[Patient- and donor-dependent factors in descemet membrane endothelial keratoplasty and their impact on visual acuity and quality of life].

Abstract

Background: Descemet membrane endothelial keratoplasty (DMEK) is the gold standard for the treatment of endothelial corneal decompensation. The rapid postoperative improvement in visual acuity and the lower rejection rate of this minimally invasive procedure compared to penetrating keratoplasty justify the high acceptance of DMEK.

Objective: The aim of this study was to analyse the general conditions for an optimal visual outcome after DMEK by recording patient- and graft-dependent factors.

Study design and methods: A total of 72 eyes were retrospectively analysed in which Fuchs' endothelial dystrophy was treated by DMEK at the University Eye Hospital in Halle in 2019 and 2020. The data at the following timepoints were collected: preoperative graft examination, examination prior to surgery and one examination within the first 6 months postoperatively and one in the second postoperative year. In particular, the best corrected visual acuity (BCVA) and endothelial cell density were compared. A patient survey was used to evaluate the subjectively perceived success of the therapy. The main focus was on reduction in symptoms and the regained independence and participation in social life.
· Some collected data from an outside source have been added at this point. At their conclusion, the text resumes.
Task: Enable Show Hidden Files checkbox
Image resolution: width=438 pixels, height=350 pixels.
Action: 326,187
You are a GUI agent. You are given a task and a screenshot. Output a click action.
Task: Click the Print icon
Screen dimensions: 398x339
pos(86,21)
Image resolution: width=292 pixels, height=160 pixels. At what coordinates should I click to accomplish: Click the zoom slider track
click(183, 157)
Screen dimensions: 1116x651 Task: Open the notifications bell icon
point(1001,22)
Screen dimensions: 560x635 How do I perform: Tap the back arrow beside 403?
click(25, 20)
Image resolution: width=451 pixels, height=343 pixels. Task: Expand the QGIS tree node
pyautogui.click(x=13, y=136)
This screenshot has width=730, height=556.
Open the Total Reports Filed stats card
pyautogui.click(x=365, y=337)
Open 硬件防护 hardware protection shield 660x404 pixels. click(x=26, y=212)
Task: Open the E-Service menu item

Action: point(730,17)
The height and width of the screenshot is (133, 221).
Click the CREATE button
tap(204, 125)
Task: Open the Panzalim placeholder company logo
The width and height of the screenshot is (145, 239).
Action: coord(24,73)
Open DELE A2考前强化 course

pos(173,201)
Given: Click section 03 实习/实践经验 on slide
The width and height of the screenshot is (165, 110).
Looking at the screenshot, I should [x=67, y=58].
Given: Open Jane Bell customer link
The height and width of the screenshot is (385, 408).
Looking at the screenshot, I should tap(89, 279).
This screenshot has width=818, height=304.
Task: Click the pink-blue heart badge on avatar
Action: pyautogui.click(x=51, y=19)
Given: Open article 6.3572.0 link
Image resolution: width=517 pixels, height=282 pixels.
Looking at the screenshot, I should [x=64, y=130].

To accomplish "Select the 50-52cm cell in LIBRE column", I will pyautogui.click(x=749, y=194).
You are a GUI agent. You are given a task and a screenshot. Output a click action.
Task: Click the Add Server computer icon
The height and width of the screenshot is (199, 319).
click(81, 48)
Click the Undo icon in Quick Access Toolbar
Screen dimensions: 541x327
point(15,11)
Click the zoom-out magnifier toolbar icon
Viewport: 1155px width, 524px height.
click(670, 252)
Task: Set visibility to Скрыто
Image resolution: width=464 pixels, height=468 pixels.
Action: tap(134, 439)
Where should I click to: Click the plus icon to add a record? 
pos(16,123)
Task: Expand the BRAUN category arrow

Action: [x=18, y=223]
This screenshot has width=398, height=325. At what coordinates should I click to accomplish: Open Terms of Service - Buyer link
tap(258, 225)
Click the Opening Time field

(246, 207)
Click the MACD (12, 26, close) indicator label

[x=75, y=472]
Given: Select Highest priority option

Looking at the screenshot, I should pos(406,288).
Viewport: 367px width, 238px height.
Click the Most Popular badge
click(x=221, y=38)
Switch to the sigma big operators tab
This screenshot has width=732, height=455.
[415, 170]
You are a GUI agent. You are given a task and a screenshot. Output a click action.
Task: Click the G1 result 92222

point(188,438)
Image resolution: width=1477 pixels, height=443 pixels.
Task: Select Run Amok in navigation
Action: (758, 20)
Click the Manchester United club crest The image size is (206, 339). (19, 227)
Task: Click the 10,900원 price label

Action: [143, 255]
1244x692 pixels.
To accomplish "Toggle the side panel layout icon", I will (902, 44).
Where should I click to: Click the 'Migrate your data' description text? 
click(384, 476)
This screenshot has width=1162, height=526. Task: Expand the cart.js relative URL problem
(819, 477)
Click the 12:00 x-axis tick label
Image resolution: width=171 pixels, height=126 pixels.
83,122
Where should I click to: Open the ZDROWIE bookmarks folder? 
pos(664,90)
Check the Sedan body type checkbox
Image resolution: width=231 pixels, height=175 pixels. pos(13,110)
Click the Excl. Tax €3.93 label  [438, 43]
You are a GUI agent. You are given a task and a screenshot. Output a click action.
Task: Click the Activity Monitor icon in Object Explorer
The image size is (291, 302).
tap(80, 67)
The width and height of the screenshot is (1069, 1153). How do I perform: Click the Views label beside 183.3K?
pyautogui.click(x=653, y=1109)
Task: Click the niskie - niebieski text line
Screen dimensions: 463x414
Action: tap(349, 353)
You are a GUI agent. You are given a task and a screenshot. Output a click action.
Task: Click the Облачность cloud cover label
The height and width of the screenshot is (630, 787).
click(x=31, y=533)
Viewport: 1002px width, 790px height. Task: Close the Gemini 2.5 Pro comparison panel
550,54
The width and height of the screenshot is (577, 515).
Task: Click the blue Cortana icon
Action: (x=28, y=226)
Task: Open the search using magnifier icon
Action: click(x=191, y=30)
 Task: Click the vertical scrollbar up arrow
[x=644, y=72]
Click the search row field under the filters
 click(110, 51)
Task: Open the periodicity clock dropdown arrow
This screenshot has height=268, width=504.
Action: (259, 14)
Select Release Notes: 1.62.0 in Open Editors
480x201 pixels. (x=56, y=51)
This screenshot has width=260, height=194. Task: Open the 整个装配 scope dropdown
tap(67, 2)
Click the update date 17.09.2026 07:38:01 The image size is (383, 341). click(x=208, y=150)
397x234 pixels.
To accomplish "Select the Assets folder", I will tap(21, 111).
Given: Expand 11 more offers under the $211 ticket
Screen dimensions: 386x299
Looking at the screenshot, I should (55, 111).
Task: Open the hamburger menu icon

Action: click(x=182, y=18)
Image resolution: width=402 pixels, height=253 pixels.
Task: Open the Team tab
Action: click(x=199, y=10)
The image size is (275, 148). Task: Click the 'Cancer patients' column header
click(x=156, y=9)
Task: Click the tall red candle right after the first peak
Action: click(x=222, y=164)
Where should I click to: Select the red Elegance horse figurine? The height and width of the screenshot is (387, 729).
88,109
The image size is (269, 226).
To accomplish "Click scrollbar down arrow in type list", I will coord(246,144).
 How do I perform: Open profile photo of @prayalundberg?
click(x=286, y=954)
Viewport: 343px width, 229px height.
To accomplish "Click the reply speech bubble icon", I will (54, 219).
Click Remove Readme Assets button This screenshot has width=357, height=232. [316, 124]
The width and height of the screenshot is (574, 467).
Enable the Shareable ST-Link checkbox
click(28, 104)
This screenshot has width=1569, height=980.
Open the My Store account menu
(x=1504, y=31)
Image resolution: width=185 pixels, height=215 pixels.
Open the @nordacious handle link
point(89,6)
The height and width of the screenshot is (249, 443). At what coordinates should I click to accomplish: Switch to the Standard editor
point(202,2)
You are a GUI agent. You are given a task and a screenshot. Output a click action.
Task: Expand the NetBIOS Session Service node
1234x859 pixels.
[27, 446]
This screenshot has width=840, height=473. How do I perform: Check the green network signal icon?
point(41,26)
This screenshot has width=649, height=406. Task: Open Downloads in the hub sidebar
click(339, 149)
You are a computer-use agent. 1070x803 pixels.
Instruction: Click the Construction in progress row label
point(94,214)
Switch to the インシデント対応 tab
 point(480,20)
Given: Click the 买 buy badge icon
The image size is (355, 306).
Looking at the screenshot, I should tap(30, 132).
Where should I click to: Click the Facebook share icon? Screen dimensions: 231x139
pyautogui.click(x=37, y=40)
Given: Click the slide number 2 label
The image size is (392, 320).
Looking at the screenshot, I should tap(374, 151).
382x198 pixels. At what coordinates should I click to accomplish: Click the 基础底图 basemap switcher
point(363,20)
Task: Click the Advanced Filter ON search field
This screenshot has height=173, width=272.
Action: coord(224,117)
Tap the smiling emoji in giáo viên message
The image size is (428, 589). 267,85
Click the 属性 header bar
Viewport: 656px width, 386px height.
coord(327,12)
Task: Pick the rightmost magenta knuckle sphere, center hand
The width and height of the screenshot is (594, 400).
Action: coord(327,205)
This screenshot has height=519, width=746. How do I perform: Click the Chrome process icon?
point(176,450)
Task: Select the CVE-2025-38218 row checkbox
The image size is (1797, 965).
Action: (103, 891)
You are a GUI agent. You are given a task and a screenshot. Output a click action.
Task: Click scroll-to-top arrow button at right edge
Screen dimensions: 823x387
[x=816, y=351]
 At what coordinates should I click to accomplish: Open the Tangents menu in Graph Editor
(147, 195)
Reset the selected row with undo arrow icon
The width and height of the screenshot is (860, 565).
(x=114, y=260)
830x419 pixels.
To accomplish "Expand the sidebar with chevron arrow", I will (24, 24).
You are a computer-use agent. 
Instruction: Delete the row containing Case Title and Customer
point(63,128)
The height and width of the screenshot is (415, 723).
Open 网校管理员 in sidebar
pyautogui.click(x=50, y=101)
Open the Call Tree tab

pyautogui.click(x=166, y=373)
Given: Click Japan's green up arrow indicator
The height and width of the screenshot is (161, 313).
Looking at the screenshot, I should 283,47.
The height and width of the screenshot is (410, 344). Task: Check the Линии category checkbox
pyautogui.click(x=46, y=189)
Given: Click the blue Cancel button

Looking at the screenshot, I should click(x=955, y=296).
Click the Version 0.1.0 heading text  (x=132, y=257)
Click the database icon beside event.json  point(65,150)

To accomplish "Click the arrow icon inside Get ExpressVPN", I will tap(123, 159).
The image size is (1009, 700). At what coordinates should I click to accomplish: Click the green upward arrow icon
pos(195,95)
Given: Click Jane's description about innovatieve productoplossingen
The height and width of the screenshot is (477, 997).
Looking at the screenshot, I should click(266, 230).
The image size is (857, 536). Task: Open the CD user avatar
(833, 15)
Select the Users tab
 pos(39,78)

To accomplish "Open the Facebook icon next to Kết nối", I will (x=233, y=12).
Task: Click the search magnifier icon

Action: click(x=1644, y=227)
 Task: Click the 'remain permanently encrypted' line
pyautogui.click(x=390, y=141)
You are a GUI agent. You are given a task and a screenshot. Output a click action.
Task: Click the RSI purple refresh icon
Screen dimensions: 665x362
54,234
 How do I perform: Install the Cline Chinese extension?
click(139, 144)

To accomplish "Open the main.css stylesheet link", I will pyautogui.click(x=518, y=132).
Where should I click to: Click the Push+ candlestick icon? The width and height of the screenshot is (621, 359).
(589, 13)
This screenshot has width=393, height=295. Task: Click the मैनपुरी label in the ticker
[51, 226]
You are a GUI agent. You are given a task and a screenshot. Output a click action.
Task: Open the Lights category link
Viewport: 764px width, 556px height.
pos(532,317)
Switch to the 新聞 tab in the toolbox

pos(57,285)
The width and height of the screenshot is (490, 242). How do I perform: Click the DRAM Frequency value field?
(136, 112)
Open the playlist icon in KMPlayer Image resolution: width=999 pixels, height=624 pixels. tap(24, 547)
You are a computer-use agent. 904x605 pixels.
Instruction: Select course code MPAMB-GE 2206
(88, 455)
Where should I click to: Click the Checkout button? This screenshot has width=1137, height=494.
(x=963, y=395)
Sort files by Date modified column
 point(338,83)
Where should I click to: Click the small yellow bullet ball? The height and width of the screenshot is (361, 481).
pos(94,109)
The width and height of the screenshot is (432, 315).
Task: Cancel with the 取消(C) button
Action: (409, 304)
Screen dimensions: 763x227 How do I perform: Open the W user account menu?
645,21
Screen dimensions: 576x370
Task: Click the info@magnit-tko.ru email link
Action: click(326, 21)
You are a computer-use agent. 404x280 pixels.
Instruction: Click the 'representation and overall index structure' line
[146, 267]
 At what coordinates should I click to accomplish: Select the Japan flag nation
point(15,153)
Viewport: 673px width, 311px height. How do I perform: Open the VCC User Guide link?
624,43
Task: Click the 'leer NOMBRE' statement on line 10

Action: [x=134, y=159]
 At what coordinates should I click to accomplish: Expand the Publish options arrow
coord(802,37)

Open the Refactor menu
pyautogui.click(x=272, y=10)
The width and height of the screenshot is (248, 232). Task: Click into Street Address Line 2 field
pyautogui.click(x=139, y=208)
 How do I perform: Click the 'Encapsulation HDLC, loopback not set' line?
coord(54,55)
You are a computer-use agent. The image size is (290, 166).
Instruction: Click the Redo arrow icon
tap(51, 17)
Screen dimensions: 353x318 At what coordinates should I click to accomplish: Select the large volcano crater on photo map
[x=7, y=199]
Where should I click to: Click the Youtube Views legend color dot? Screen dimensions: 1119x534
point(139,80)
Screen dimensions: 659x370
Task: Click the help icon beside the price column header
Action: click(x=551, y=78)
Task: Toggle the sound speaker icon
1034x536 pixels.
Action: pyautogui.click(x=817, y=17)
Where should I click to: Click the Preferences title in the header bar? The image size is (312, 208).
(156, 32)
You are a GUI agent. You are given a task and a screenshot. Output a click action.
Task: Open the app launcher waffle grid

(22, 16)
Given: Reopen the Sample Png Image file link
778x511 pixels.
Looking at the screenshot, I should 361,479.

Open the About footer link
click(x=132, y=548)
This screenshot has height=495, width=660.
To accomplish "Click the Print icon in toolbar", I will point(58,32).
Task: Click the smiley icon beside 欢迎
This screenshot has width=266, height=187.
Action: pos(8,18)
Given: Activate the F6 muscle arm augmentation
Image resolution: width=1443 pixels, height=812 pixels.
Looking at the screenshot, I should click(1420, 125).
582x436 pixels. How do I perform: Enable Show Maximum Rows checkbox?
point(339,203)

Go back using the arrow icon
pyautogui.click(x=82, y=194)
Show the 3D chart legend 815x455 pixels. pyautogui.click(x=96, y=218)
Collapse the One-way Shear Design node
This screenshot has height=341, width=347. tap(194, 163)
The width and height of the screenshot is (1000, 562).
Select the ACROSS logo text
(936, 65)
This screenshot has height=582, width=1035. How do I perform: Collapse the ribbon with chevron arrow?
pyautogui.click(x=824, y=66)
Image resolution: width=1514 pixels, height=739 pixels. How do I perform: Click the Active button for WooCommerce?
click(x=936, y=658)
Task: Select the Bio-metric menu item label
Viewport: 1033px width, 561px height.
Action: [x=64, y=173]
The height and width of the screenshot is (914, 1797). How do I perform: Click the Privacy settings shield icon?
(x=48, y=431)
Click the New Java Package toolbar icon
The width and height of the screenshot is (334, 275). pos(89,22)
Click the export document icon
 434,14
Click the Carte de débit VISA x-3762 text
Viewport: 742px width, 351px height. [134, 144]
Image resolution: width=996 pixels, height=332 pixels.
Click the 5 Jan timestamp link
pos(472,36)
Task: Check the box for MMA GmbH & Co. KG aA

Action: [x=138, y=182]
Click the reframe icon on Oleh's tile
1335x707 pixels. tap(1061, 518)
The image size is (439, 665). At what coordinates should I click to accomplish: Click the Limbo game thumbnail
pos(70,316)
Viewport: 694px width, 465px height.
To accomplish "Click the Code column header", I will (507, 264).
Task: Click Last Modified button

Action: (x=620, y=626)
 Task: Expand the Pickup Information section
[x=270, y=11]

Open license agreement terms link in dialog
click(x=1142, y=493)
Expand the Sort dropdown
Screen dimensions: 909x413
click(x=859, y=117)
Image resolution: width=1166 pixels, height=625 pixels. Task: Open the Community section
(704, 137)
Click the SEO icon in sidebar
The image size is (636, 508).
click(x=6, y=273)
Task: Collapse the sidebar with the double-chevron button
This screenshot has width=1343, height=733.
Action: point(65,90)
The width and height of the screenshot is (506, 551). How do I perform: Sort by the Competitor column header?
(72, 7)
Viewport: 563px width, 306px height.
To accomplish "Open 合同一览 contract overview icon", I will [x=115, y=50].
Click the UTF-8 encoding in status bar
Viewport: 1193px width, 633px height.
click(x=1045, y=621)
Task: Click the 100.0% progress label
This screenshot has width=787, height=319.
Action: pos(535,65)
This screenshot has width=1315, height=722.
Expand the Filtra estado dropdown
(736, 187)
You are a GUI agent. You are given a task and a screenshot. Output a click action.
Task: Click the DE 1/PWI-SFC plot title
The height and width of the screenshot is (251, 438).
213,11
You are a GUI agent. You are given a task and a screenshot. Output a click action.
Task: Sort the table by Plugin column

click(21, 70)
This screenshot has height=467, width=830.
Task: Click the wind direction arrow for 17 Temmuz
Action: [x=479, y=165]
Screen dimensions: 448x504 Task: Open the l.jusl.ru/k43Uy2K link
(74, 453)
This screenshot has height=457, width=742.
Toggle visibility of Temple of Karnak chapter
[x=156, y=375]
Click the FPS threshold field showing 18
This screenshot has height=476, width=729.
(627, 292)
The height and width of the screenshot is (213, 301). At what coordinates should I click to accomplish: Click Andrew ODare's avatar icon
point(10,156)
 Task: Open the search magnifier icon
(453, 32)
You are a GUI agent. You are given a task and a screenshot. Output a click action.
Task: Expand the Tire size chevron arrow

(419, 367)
Results: The BCVA increased from 0.37 ± 0.15 (logMAR 0.43 ± 0.82) preoperatively to 0.65 ± 0.18 (logMAR 0.19 ± 0.74) in the second postoperative year. The endothelial cell density of the transplant decreased from 2503 ± 206 cells/mm² preoperatively to 1441 ± 516 cells/mm² in the second postoperative year and thus decreased on average by 42%. The corneal thickness decreased from 599 ± 58 µm preoperatively to 521 ± 48 µm in the second postoperative year and decreased on average by 78 ± 71 µm. More than 70% of the patients surveyed complained of sensitivity to light (n = 66), blurred vision (n = 64) and reduced colour perception (n = 59). 57% (n = 50) reported symptoms of glare. 50% of patients (n = 50) felt that their vision was better at the time of the survey than preoperatively and 40% (n = 40) felt that it was optimal. Of those surveyed 84% (n = 84) described their quality of life postoperatively as better or even optimal.

Conclusion: DMEK is an effective and safe procedure. The visual outcome can be influenced by various patient- and graft-dependent factors. Patients who had previously undergone other eye operations or had other eye diseases achieved a lower average postoperative increase in visual acuity. In addition, a correlation between donor gender and the decrease in endothelial cell density can be recognised. The endothelial cell loss in female donors is greater than in male donors.